Köthen/Zerbst.Offiziell hat die Badesaison bereits am 15. Mai begonnen. Da spielt die Qualität der Badegewässer natürlich eine entscheidende Rolle. In Sachsen-Anhalt überwachen die Gesundheitsämter der Landkreise und kreisfreien Städte die Badegewässer - so auch in Anhalt-Bitterfeld.

Die Mitarbeiterinnen des Gesundheitsamtes führen alle vier Wochen Ortsbesichtigungen an den Badegewässern durch. Bei diesen nehmen sie Wasserproben, die vom Landesamt für Verbraucherschutz binnen kürzester Zeit analysiert werden. Dabei werden die mikrobiologischen Parameter Intestinale Enterokokken und Escherichia coli bestimmt. Beide Parameter sind Darmbakterien. Der Nachweis dieser Keime im Badegewässer weist auf fäkale Verunreinigungen hin, die krankheitserregend sein können.
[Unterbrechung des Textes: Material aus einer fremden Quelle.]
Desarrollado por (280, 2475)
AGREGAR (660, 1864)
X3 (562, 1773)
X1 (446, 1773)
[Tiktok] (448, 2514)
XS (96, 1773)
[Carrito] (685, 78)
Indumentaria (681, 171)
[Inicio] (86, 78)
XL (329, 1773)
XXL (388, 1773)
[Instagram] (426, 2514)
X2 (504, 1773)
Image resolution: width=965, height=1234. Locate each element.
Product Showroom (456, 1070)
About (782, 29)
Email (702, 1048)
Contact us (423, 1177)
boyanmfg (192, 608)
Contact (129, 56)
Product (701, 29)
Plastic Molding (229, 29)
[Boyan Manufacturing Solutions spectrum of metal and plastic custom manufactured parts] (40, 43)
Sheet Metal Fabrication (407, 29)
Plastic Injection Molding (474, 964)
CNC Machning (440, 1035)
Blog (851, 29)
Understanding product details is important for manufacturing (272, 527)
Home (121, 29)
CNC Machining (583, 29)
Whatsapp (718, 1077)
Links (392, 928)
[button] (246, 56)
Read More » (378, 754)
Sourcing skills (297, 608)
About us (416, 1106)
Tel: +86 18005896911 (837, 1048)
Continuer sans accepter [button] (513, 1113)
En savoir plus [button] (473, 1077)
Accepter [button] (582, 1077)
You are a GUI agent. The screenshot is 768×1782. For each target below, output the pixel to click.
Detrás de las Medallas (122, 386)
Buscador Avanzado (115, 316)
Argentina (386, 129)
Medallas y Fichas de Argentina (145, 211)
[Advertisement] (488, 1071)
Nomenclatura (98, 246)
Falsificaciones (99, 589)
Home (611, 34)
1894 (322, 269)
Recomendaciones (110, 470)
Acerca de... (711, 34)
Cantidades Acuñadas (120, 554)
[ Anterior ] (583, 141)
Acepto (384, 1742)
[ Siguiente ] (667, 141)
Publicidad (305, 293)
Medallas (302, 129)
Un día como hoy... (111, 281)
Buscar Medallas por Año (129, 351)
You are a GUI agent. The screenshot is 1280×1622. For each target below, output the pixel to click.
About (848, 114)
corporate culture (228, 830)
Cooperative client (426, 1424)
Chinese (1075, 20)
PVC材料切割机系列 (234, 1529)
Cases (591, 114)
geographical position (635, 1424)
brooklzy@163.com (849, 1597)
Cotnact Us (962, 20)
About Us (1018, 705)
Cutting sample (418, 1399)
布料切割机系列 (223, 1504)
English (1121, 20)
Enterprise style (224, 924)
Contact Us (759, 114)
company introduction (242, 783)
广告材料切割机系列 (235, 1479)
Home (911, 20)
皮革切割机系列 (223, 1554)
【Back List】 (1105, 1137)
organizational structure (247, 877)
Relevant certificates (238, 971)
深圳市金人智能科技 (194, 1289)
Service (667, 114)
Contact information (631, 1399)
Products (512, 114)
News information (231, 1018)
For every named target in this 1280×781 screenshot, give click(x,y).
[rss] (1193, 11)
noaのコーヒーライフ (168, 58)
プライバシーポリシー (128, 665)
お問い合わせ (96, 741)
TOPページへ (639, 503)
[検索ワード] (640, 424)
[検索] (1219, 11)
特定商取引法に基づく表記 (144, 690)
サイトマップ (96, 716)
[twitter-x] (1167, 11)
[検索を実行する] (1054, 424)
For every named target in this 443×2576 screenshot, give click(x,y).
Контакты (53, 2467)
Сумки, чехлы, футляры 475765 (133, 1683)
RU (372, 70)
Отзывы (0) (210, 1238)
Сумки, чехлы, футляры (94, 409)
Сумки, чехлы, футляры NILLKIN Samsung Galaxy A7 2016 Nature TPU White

Bei den Ortsbesichtigungen achten die Mitarbeiterinnen des Gesundheitsamtes auch auf Verschmutzungen in und an den Gewässern, wie etwa teerhaltige Rückstände, Glas, Plastik, Gummi oder andere Auffälligkeiten, wie Algenmassenentwicklungen. Zudem bestimmen sie die Sichttiefe, messen den PH-Wert und die Wassertemperatur. Wie in jedem Jahr begannen die Mitarbeiterinnen auch 2011 kurz vor dem offiziellen Start der Badesaison mit der Überwachung der Gewässerqualität. Die entnommenen ersten Wasserproben ließen keine Beanstandungen zu.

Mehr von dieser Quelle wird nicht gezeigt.